[Saved entries]
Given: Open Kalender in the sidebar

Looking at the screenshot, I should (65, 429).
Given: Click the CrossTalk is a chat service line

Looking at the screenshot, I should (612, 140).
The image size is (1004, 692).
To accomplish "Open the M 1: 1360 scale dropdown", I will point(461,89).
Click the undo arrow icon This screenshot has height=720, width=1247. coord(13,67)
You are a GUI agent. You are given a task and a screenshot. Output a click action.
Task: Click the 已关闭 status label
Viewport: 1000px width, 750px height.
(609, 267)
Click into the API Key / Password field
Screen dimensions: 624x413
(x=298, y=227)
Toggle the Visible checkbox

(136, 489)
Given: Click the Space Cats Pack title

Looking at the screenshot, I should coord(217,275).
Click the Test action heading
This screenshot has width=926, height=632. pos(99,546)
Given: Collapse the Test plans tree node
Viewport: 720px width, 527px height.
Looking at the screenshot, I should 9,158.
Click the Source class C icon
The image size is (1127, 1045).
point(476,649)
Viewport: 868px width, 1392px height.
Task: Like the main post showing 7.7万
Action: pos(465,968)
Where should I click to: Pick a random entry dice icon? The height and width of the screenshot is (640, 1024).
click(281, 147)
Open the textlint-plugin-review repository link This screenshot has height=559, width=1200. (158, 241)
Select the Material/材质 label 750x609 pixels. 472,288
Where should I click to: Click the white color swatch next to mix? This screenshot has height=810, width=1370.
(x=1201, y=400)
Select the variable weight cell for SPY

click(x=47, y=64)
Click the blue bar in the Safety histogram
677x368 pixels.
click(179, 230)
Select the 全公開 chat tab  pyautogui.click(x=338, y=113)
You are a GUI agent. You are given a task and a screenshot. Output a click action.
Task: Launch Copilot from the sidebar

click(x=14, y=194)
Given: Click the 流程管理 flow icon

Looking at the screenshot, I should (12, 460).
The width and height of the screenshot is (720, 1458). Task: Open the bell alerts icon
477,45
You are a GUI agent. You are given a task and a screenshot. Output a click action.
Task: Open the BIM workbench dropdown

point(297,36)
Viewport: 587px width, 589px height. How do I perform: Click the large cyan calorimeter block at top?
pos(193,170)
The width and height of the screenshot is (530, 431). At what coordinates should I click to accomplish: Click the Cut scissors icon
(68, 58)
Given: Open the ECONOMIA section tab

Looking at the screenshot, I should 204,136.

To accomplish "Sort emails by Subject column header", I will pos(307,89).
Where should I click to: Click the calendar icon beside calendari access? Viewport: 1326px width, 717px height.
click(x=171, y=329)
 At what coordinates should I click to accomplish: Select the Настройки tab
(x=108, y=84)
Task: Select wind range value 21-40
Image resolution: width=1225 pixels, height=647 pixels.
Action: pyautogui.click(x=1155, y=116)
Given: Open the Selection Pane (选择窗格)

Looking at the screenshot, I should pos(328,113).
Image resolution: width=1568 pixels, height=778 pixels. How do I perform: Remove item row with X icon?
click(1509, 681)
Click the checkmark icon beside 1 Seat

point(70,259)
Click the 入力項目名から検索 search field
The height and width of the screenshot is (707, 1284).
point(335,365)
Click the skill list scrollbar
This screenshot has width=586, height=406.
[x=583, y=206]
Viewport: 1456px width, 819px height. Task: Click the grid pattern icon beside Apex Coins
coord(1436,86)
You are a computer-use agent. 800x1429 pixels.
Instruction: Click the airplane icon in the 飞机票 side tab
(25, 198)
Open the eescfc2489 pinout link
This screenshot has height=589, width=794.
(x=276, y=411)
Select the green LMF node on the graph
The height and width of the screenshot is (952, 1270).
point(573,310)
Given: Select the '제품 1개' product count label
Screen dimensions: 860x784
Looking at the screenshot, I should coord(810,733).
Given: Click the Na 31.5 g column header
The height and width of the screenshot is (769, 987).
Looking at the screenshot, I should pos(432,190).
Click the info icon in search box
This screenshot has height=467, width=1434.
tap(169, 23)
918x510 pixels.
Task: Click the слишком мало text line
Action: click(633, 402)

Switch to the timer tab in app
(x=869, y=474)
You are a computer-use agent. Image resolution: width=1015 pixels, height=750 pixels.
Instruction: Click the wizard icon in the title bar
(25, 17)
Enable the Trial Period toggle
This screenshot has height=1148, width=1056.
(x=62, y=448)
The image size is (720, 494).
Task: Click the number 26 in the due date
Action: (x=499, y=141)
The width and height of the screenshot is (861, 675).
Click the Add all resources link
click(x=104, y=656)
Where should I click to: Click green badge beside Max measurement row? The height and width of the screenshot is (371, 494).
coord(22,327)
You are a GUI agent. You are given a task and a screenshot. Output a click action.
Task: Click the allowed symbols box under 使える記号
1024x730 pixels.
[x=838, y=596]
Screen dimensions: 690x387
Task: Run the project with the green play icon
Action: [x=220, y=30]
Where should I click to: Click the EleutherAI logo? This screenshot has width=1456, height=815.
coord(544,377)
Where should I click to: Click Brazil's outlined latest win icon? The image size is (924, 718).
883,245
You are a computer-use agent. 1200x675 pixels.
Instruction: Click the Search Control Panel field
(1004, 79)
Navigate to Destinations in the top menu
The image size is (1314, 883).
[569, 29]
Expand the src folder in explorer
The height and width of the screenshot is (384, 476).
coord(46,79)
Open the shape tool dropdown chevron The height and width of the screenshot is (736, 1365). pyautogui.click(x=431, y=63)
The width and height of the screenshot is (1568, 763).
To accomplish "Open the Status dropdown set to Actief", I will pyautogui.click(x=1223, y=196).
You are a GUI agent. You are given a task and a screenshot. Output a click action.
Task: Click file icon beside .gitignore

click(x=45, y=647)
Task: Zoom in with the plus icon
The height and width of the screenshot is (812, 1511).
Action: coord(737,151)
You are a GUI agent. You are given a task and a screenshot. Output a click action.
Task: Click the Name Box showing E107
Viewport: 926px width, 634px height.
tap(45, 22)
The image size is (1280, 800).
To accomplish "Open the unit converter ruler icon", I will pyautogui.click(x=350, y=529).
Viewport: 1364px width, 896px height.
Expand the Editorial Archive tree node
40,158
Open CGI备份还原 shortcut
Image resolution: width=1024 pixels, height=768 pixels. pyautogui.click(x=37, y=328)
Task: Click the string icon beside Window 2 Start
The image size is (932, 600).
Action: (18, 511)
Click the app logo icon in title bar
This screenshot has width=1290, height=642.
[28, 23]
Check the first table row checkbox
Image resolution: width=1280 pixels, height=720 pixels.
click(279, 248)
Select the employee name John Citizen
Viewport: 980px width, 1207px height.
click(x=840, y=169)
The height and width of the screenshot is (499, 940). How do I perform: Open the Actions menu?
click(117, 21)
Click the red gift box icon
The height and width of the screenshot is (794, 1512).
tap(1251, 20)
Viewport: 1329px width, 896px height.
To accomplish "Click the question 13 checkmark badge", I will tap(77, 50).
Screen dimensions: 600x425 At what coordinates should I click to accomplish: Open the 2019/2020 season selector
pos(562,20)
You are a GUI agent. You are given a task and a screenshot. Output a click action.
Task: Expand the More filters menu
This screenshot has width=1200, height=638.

» PROBLEM DESCRIPTION
From the first line to the last, please write out the entries exactly.

» REPLY
Given: Open Kalender in the sidebar

Looking at the screenshot, I should (65, 429).
Given: Click the CrossTalk is a chat service line

Looking at the screenshot, I should (612, 140).
The image size is (1004, 692).
To accomplish "Open the M 1: 1360 scale dropdown", I will point(461,89).
Click the undo arrow icon This screenshot has height=720, width=1247. coord(13,67)
You are a GUI agent. You are given a task and a screenshot. Output a click action.
Task: Click the 已关闭 status label
Viewport: 1000px width, 750px height.
(609, 267)
Click into the API Key / Password field
Screen dimensions: 624x413
(x=298, y=227)
Toggle the Visible checkbox

(136, 489)
Given: Click the Space Cats Pack title

Looking at the screenshot, I should coord(217,275).
Click the Test action heading
This screenshot has width=926, height=632. pos(99,546)
Given: Collapse the Test plans tree node
Viewport: 720px width, 527px height.
Looking at the screenshot, I should 9,158.
Click the Source class C icon
The image size is (1127, 1045).
point(476,649)
Viewport: 868px width, 1392px height.
Task: Like the main post showing 7.7万
Action: pos(465,968)
Where should I click to: Pick a random entry dice icon? The height and width of the screenshot is (640, 1024).
click(281, 147)
Open the textlint-plugin-review repository link This screenshot has height=559, width=1200. (158, 241)
Select the Material/材质 label 750x609 pixels. 472,288
Where should I click to: Click the white color swatch next to mix? This screenshot has height=810, width=1370.
(x=1201, y=400)
Select the variable weight cell for SPY

click(x=47, y=64)
Click the blue bar in the Safety histogram
677x368 pixels.
click(179, 230)
Select the 全公開 chat tab  pyautogui.click(x=338, y=113)
You are a GUI agent. You are given a task and a screenshot. Output a click action.
Task: Launch Copilot from the sidebar

click(x=14, y=194)
Given: Click the 流程管理 flow icon

Looking at the screenshot, I should (12, 460).
The width and height of the screenshot is (720, 1458). Task: Open the bell alerts icon
477,45
You are a GUI agent. You are given a task and a screenshot. Output a click action.
Task: Open the BIM workbench dropdown

point(297,36)
Viewport: 587px width, 589px height. How do I perform: Click the large cyan calorimeter block at top?
pos(193,170)
The width and height of the screenshot is (530, 431). At what coordinates should I click to accomplish: Click the Cut scissors icon
(68, 58)
Given: Open the ECONOMIA section tab

Looking at the screenshot, I should 204,136.

To accomplish "Sort emails by Subject column header", I will pos(307,89).
Where should I click to: Click the calendar icon beside calendari access? Viewport: 1326px width, 717px height.
click(x=171, y=329)
 At what coordinates should I click to accomplish: Select the Настройки tab
(x=108, y=84)
Task: Select wind range value 21-40
Image resolution: width=1225 pixels, height=647 pixels.
Action: pyautogui.click(x=1155, y=116)
Given: Open the Selection Pane (选择窗格)

Looking at the screenshot, I should pos(328,113).
Image resolution: width=1568 pixels, height=778 pixels. How do I perform: Remove item row with X icon?
click(1509, 681)
Click the checkmark icon beside 1 Seat

point(70,259)
Click the 入力項目名から検索 search field
The height and width of the screenshot is (707, 1284).
point(335,365)
Click the skill list scrollbar
This screenshot has width=586, height=406.
[x=583, y=206]
Viewport: 1456px width, 819px height. Task: Click the grid pattern icon beside Apex Coins
coord(1436,86)
You are a computer-use agent. 800x1429 pixels.
Instruction: Click the airplane icon in the 飞机票 side tab
(25, 198)
Open the eescfc2489 pinout link
This screenshot has height=589, width=794.
(x=276, y=411)
Select the green LMF node on the graph
The height and width of the screenshot is (952, 1270).
point(573,310)
Given: Select the '제품 1개' product count label
Screen dimensions: 860x784
Looking at the screenshot, I should coord(810,733).
Given: Click the Na 31.5 g column header
The height and width of the screenshot is (769, 987).
Looking at the screenshot, I should pos(432,190).
Click the info icon in search box
This screenshot has height=467, width=1434.
tap(169, 23)
918x510 pixels.
Task: Click the слишком мало text line
Action: click(633, 402)

Switch to the timer tab in app
(x=869, y=474)
You are a computer-use agent. Image resolution: width=1015 pixels, height=750 pixels.
Instruction: Click the wizard icon in the title bar
(25, 17)
Enable the Trial Period toggle
This screenshot has height=1148, width=1056.
(x=62, y=448)
The image size is (720, 494).
Task: Click the number 26 in the due date
Action: (x=499, y=141)
The width and height of the screenshot is (861, 675).
Click the Add all resources link
click(x=104, y=656)
Where should I click to: Click green badge beside Max measurement row? The height and width of the screenshot is (371, 494).
coord(22,327)
You are a GUI agent. You are given a task and a screenshot. Output a click action.
Task: Click the allowed symbols box under 使える記号
1024x730 pixels.
[x=838, y=596]
Screen dimensions: 690x387
Task: Run the project with the green play icon
Action: [x=220, y=30]
Where should I click to: Click the EleutherAI logo? This screenshot has width=1456, height=815.
coord(544,377)
Where should I click to: Click Brazil's outlined latest win icon? The image size is (924, 718).
883,245
You are a computer-use agent. 1200x675 pixels.
Instruction: Click the Search Control Panel field
(1004, 79)
Navigate to Destinations in the top menu
The image size is (1314, 883).
[569, 29]
Expand the src folder in explorer
The height and width of the screenshot is (384, 476).
coord(46,79)
Open the shape tool dropdown chevron The height and width of the screenshot is (736, 1365). pyautogui.click(x=431, y=63)
The width and height of the screenshot is (1568, 763).
To accomplish "Open the Status dropdown set to Actief", I will pyautogui.click(x=1223, y=196).
You are a GUI agent. You are given a task and a screenshot. Output a click action.
Task: Click file icon beside .gitignore

click(x=45, y=647)
Task: Zoom in with the plus icon
The height and width of the screenshot is (812, 1511).
Action: coord(737,151)
You are a GUI agent. You are given a task and a screenshot. Output a click action.
Task: Click the Name Box showing E107
Viewport: 926px width, 634px height.
tap(45, 22)
The image size is (1280, 800).
To accomplish "Open the unit converter ruler icon", I will pyautogui.click(x=350, y=529).
Viewport: 1364px width, 896px height.
Expand the Editorial Archive tree node
40,158
Open CGI备份还原 shortcut
Image resolution: width=1024 pixels, height=768 pixels. pyautogui.click(x=37, y=328)
Task: Click the string icon beside Window 2 Start
The image size is (932, 600).
Action: (18, 511)
Click the app logo icon in title bar
This screenshot has width=1290, height=642.
[28, 23]
Check the first table row checkbox
Image resolution: width=1280 pixels, height=720 pixels.
click(279, 248)
Select the employee name John Citizen
Viewport: 980px width, 1207px height.
click(x=840, y=169)
The height and width of the screenshot is (499, 940). How do I perform: Open the Actions menu?
click(117, 21)
Click the red gift box icon
The height and width of the screenshot is (794, 1512).
tap(1251, 20)
Viewport: 1329px width, 896px height.
To accomplish "Click the question 13 checkmark badge", I will tap(77, 50).
Screen dimensions: 600x425 At what coordinates should I click to accomplish: Open the 2019/2020 season selector
pos(562,20)
You are a GUI agent. You are given a task and a screenshot. Output a click action.
Task: Expand the More filters menu
This screenshot has width=1200, height=638.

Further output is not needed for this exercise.